119 les traces des débats et des justifications concernant l’orientation de l’association. C’est un type de matériel particulièrement intéressant car c’est dans ces traces du chantier associatif que l’on peut déceler les tensions à l’œuvre dans la prise de décision. À l’inverse, nous prendrons les discours et les manuels comme la face révélée de l’association, résultat des tensions dans un espace, au sens où ils fixent dans un instant T l’état des tensions, sans pour autant en bloquer les pratiques.

La relation entre les deux types de matériaux n’est donc pas une relation de causalité, dans laquelle les discours entraîneraient les décisions qui elles-mêmes entraîneraient l’élaboration des manuels ou inversement. Il s’agit d’une relation entre le mouvement et la fixité au sein des tensions pour un espace. Les différents matériaux sont en effet à corréler avec des formes d’expression du développement de l’AFBA, ayant des fonctions différentes. La fonction de décision prend en charge les tensions et les discute, tandis que la fonction de représentation fixe momentanément les tensions afin d’en délivrer une image. Il s’agit donc de deux processus de production concomitants à visée divergente.

2.3.2.2. Le dialogue entre corpus central et corpus parallèles À la valeur composite du matériau s’ajoute la constitution de plusieurs corpus : un corpus central pour deux corpus parallèles. Or les tensions dans la prise de décision appartiennent, dans le cas de l’AFBA, à plusieurs espaces géographiques : la France et l’Argentine a minima, mais aussi, puisque Buenos Aires est un terrain marqué par de nombreuses communautés européennes, par tous les pays en présence produisant des politiques de diffusion de leur langue nationale en Argentine (au premier titre desquels l’Allemagne, la Grande-Bretagne et les États-Unis).

La perspective principale se centre donc sur les matériaux présents dans le corpus de Buenos Aires compris comme le cœur des tensions et donc de la circulation linguistique. La technique de dialogue est toujours la même : la séparation des traces dans le corpus central et la recherche de traces correspondantes dans les corpus parallèles. C’est pourquoi les corpus parallèles se sont constitués au fur et à mesure de l’analyse du contenu du corpus central, sur le mode que nous avons indiqué plus haut pour l’exemple de Raymond Ronze (cf. supra, p.106). Le dialogue et la recherche par trace est le propre du paradigme indiciaire qui nous a semblé le plus juste pour l’établissement du dialogue des voix que Michel de Certeau (1975) évoque.

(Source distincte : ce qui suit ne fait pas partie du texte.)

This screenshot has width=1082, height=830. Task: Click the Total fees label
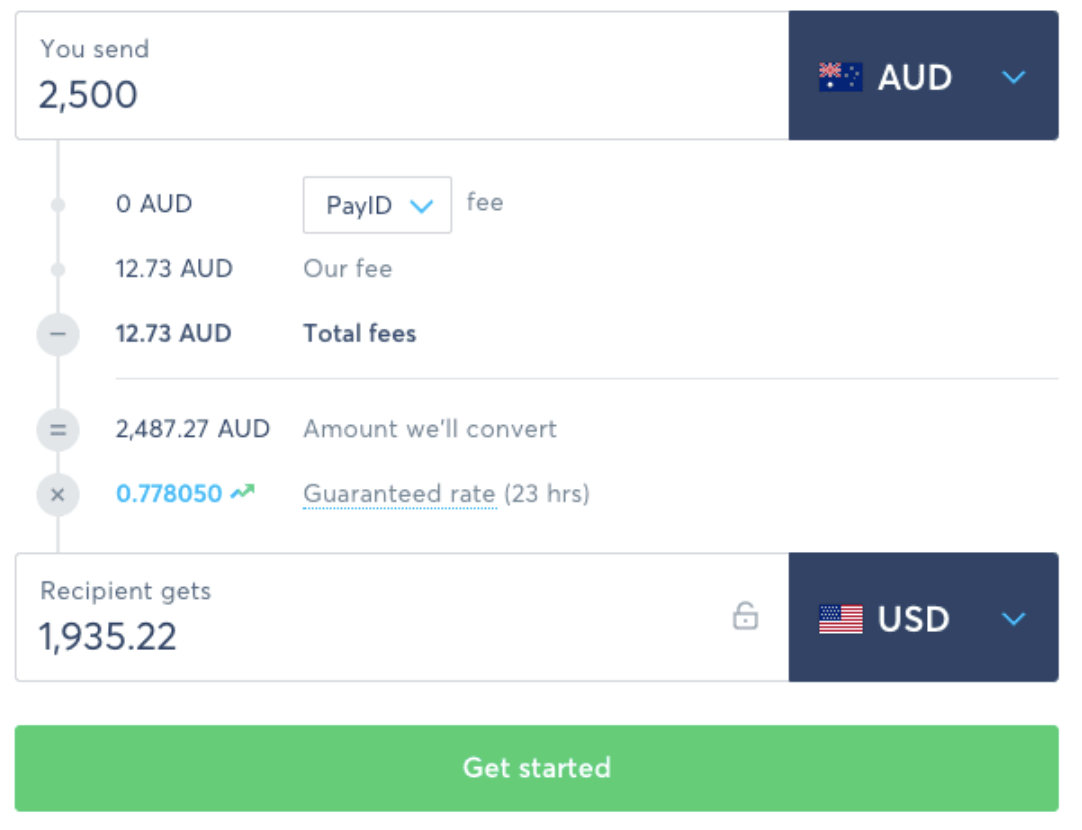pos(360,334)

120 La définition du paradigme indiciaire de la micro-histoire semble ouvrir la possibilité à la remise en voix de ces oubliés de l’histoire. En d’autres termes, la voie tracée par Ginzburg s’empare non seulement de zones d’ombre de l’histoire, mais la méthode même employée permet de redonner du sens à une voix historique. Il ne s’agit alors plus de faire rentrer toutes ces voix dans un système, mais de considérer comment ces voix s’articulent avec des événements ayant lieu à plus large échelle. Les corpus multiples permettent donc de considérer la manière dont les individus sont impactés par des événements nationaux et internationaux, mais également de considérer la manière dont les individus sont en mesure d’influer sur ces mêmes événements. L’établissement des deux types de dialogue vise donc les symptômes, afin de comprendre le passé, comme l’affirme Carlo Ginzburg :

« Même si l’historien ne peut se comparer au médecin qui utilise les cadres nosographiques pour analyser la maladie spécifique du malade particulier. Comme celle du médecin, la connaissance historique est indirecte, indiciaire et conjecturale. »

(Ginzburg, 1989 : p. 154) Nous avons tenté de mettre en œuvre l’ensemble de ces principes méthodologiques lors du traitement du corpus, que nous souhaitons exposer à la clôture de ce chapitre afin d’éclairer les analyses des chapitres suivants.